Companies limited by guarantee are widely used for charities, community projects, Community Interest Companies (CIC), social enterprises, clubs (including Community Amateur Sports Clubs (CASC), societies and other similar bodies. Most guarantee companies are not-for-profit companies, that is, they do not distribute their profits to their members but either retain them within the company or use them for some other purpose. We have many years' experience of forming such companies and this work is now handled by Community Companies, which for most charities and community enterprises will undertake the work at reduced rates. Most companieslimited by guarantee need their articles of association to be specially drafted, and this is the main specialised work to be undertaken.
Incorporation services can register a company limited by guarantee with our standar articles of association. There are two alternative sets of articles:
If you need more information about this type of company, the following is a detailed guide. If you want to proceed to register a guarantee company, check that you have all the required information and register on line now.

----

§ WHAT YOU WILL DO: Please write out the passage on companies limited by guarantee from "Incorporation services can" to "on line now.", word for word.

§ DATA:
----

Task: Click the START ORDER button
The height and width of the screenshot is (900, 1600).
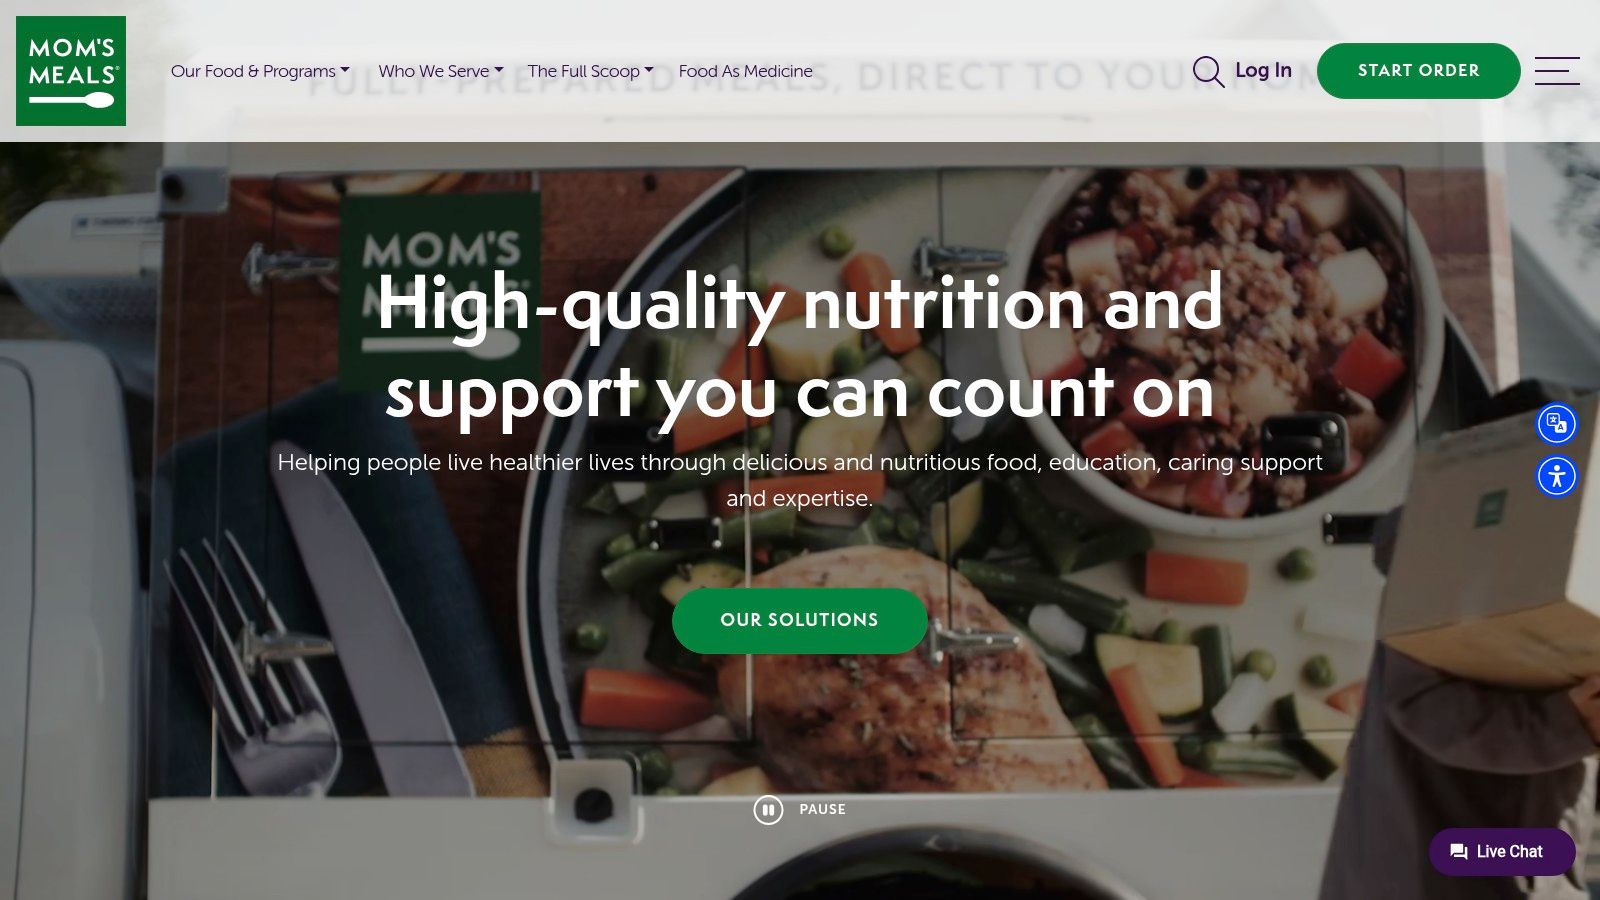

----

§ EXERCISE ANSWER:
Incorporation services can register a company limited by guarantee with our standar articles of association. There are two alternative sets of articles:
If you need more information about this type of company, the following is a detailed guide. If you want to proceed to register a guarantee company, check that you have all the required information and register on line now.